Her terrible twos were terrible and her troublesome threes none the less so. She has always been very strong willed and I didn’t cope so well with the toddler years – the tantrums, screaming and all that comes with them. When they’re that age though you can scoop them up and carry them away with you to wherever it is you want to go and they don’t. You can’t do that when they’re almost teenagers.
Dot is very nearly as tall as I am, she is healthy and strong – and if she doesn’t want to do something how in the hell do I get her to do it? Add hormones into the mix and I’m on a hiding to nothing.
She’s bored – school is boring, her creative writing club is boring, lessons are boring. She decided she wasn’t going to school this morning because she has maths and geography and – yes, that’s right, they’re boring.
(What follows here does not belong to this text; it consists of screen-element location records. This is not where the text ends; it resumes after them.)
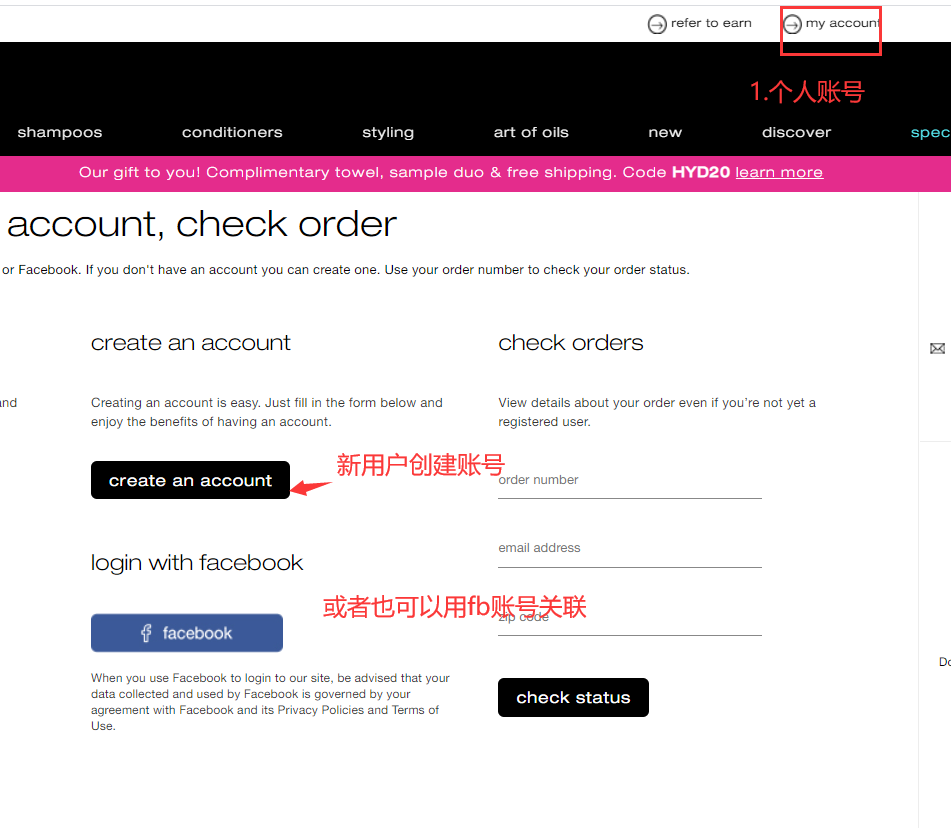Log in with the blue facebook button
Image resolution: width=951 pixels, height=828 pixels.
[x=187, y=633]
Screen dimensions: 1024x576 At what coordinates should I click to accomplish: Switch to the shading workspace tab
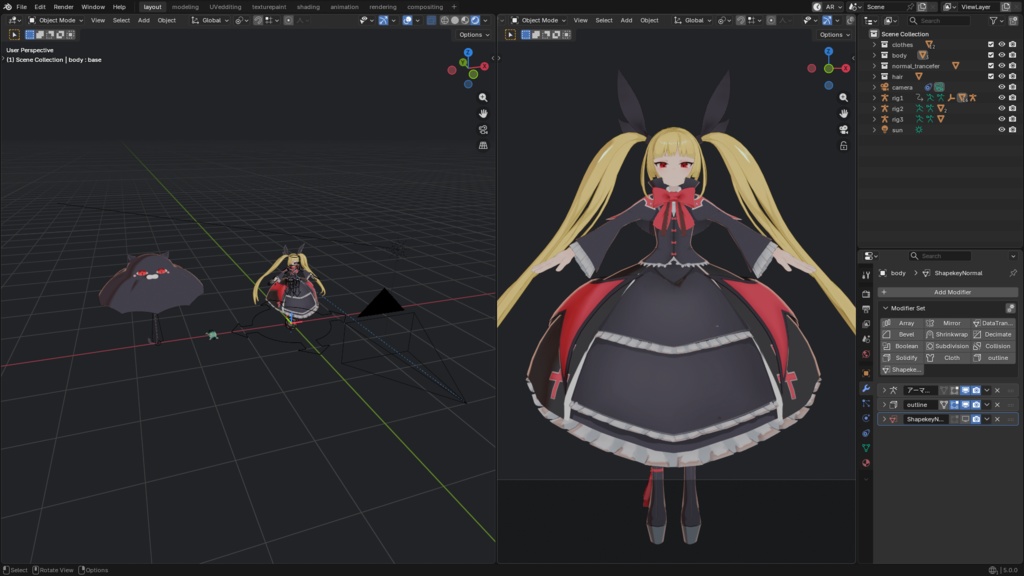tap(311, 6)
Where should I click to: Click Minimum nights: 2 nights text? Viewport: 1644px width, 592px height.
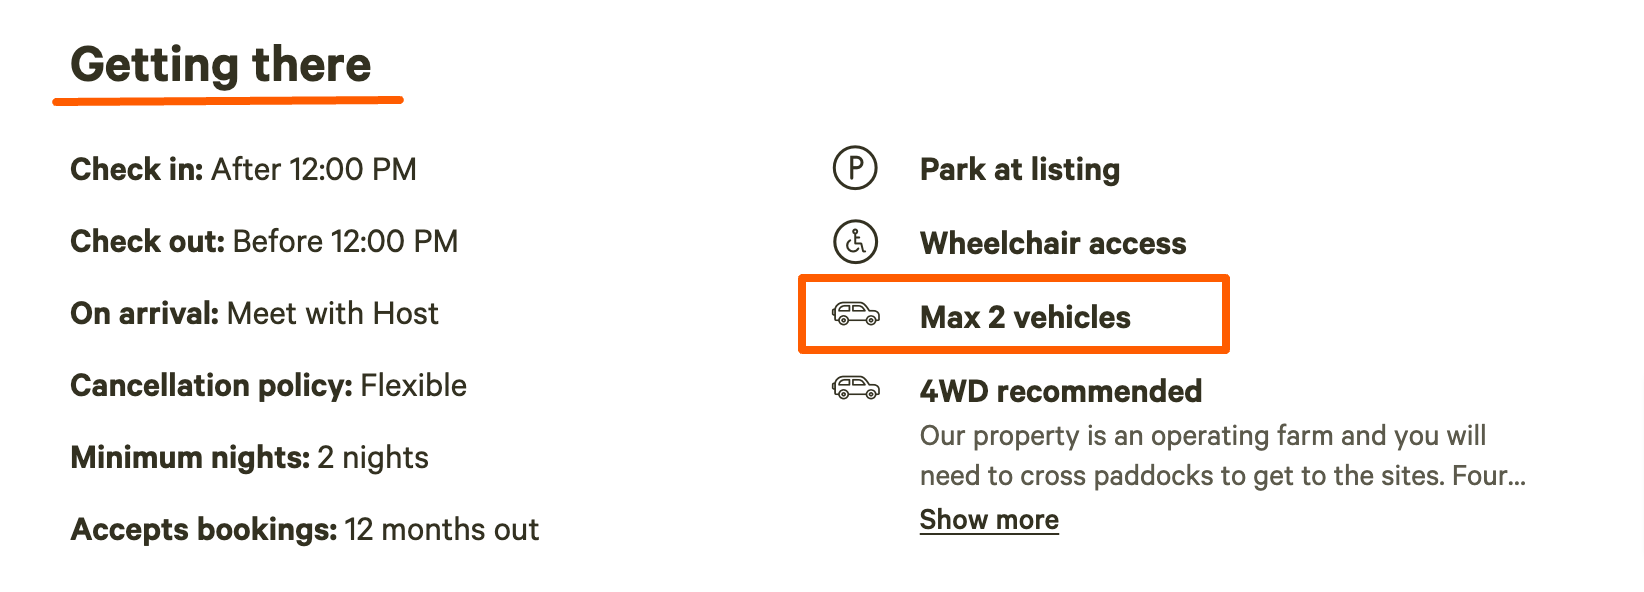click(x=249, y=458)
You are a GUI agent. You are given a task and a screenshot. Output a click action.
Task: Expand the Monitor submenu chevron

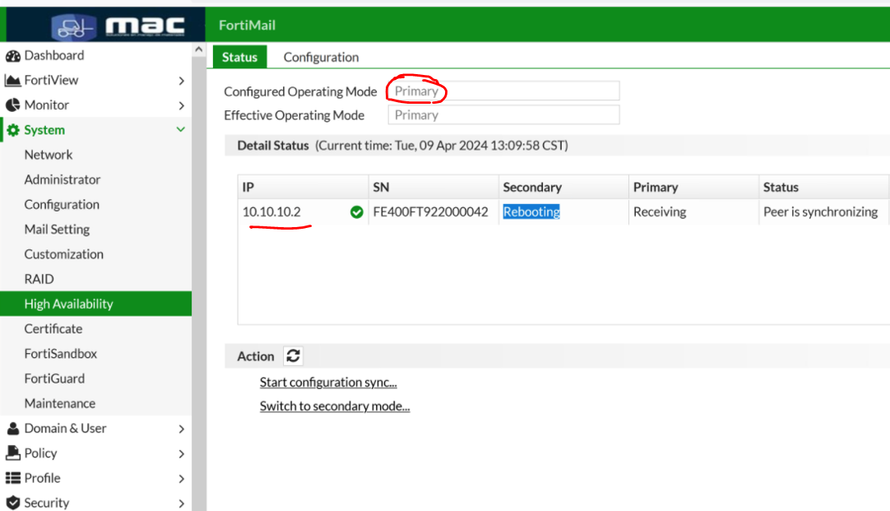pos(181,105)
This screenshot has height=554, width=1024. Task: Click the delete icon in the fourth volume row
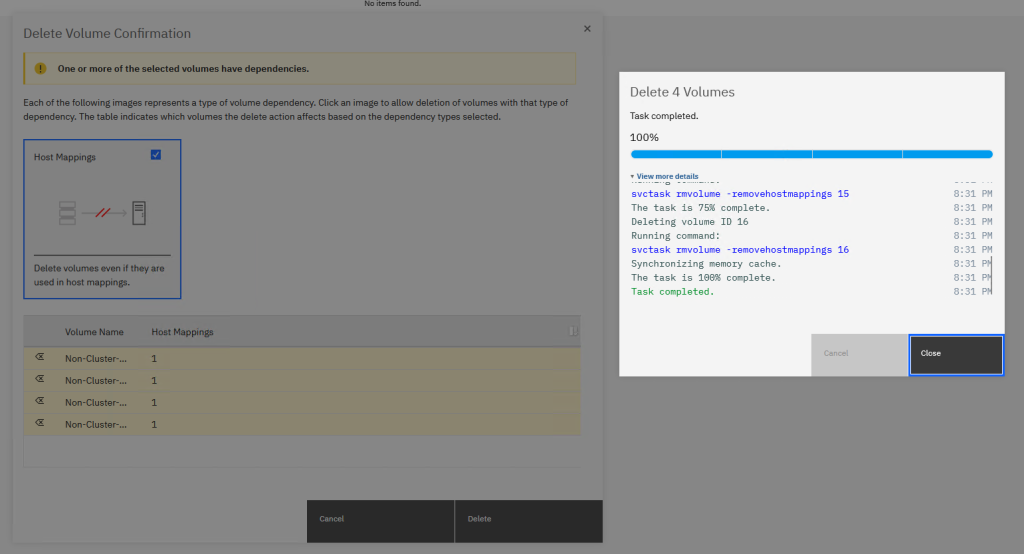coord(40,423)
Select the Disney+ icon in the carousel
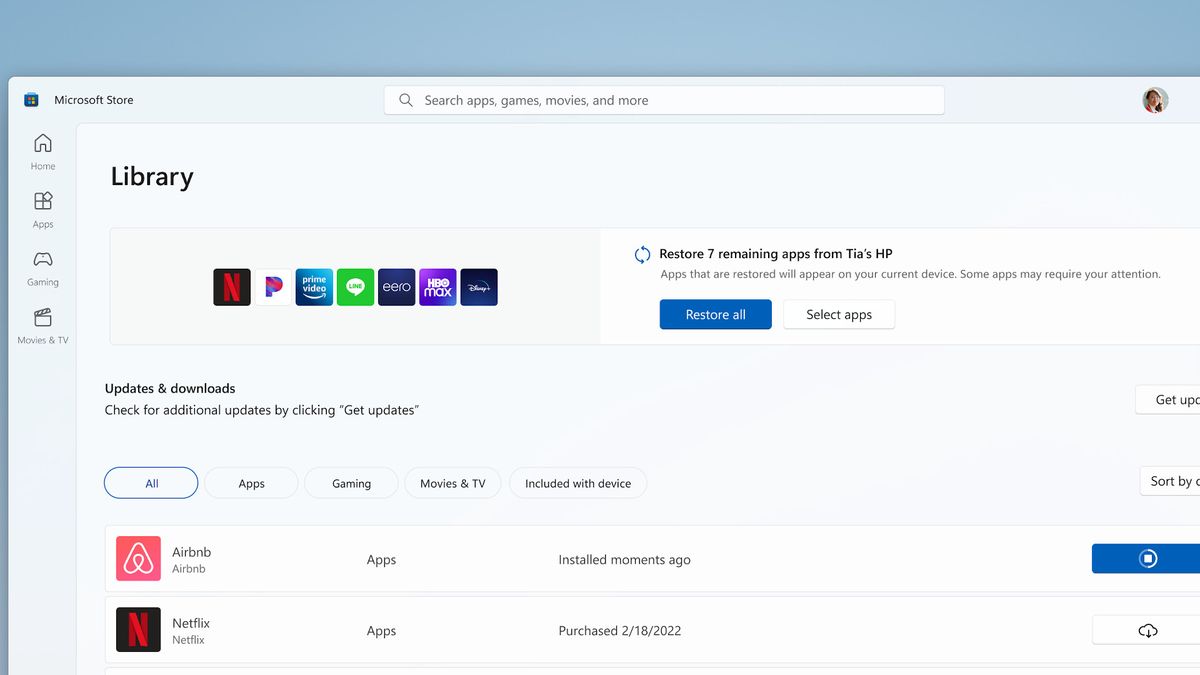Screen dimensions: 1200x675 (478, 287)
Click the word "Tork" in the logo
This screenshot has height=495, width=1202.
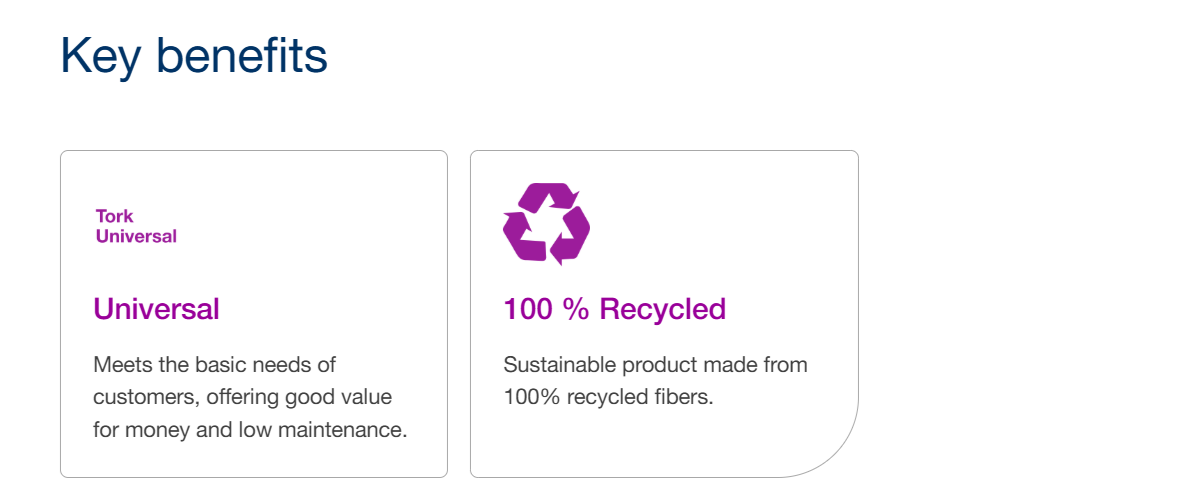[x=114, y=216]
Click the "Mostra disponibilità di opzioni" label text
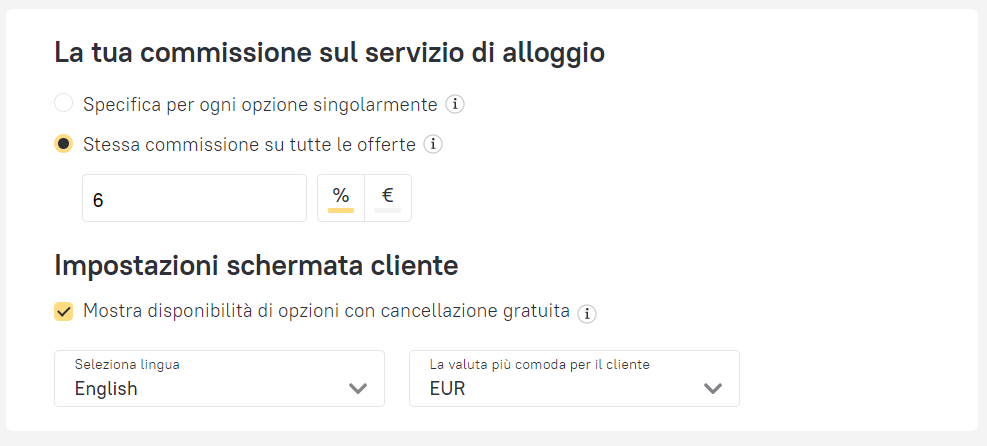987x446 pixels. tap(326, 311)
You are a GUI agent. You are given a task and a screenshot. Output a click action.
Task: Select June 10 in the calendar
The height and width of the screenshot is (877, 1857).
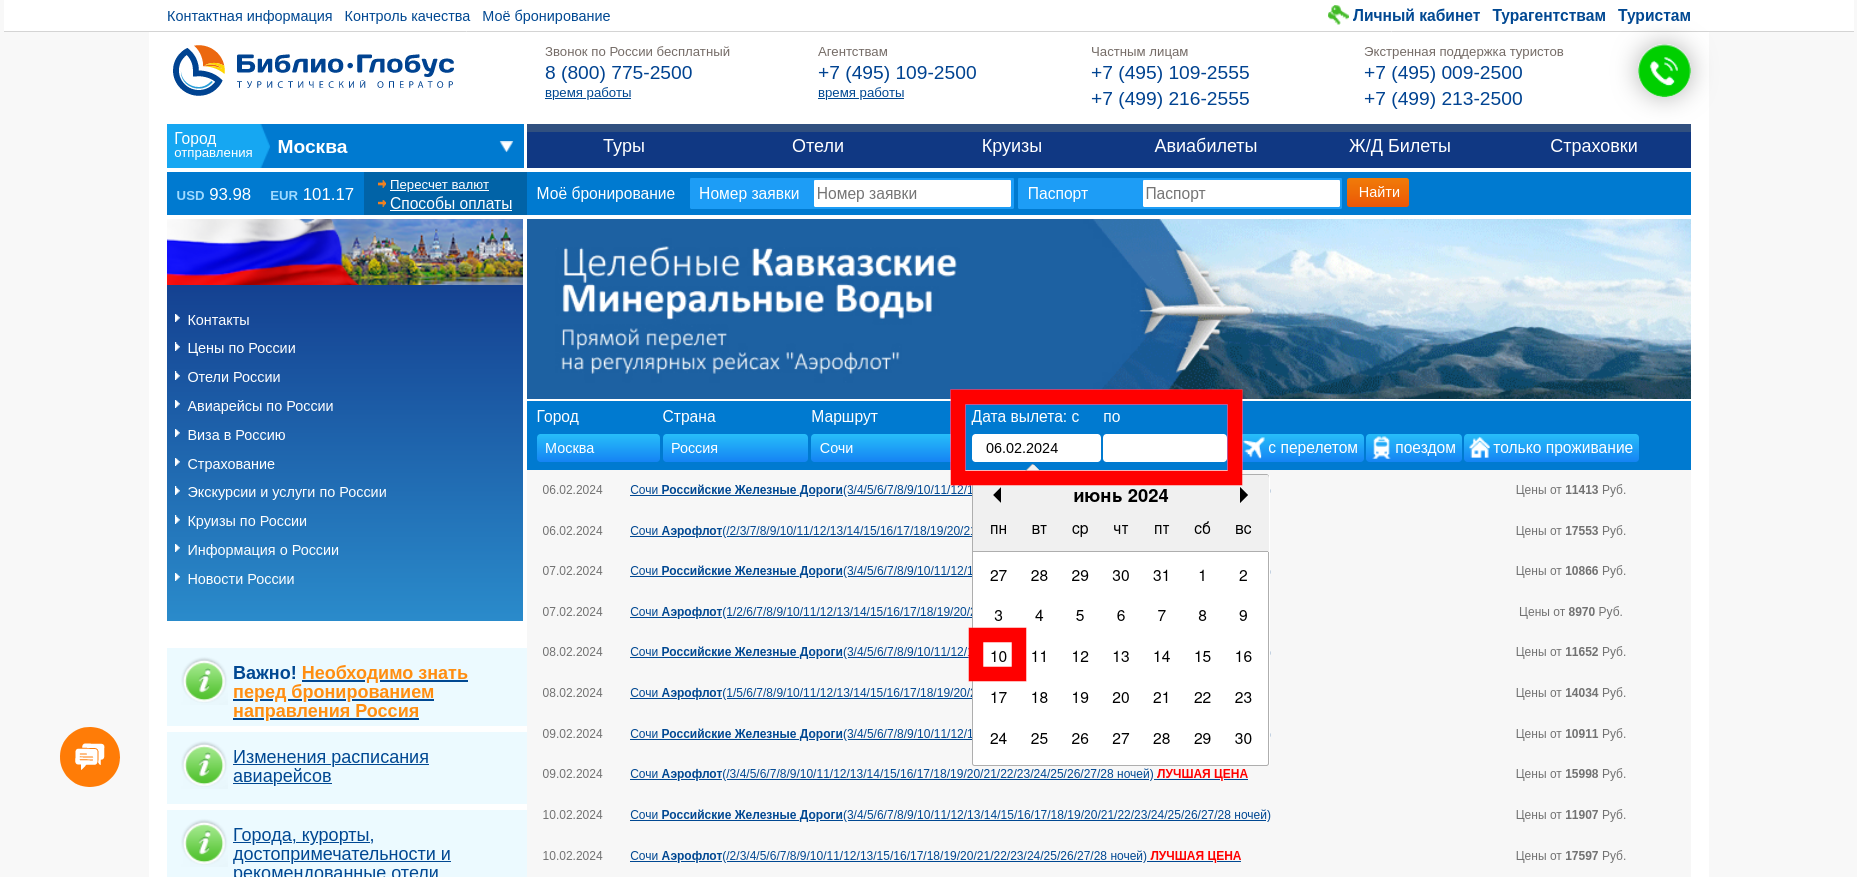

This isn’t the first time I’ve had this refusal to go to school and it is becoming more frequent. I have tried reasoning with her, ended up shouting at her, grounding her, taking away her computer/DS/XBox/tablet privileges. So far, eventually, I’ve got her there. But what happens the day none of that works?
We came close this morning I think. I didn’t lose my temper I’m glad to say. I did reason with her and at several points I thought I was getting through, then the tears came – hers. After the crying the stubbornness and point blank refusal to go. I threatened to ring the school and tell them she refused to attend and I tried to explain to her what the results of that phone call could be – meetings with the head, possible intervention by education officials...
I have no idea if that would happen, but I don’t want to get to the point of finding out.
She is growing up, but at the same time she’s still a little girl. Her mood is all over the place and I know that’s because of puberty. She doesn’t need me as much, but doesn’t realise how much she still does need me. There’s a lot of upheaval at home at the moment also, which doesn’t help and which is affecting her. But despite all of this, she still has to go to school.
So as I said, I’m at a bit of a loss…
If you have children of a similar age or older, are you having or did you have the same issues we are having and if so, how did you cope with the situation? Am I worrying about nothing? I want somebody to tell me it will all be alright in the end. I’m very conscious this is a vulnerable time for Dot and I want to get it right – but I don’t know what to do for the best much of the time.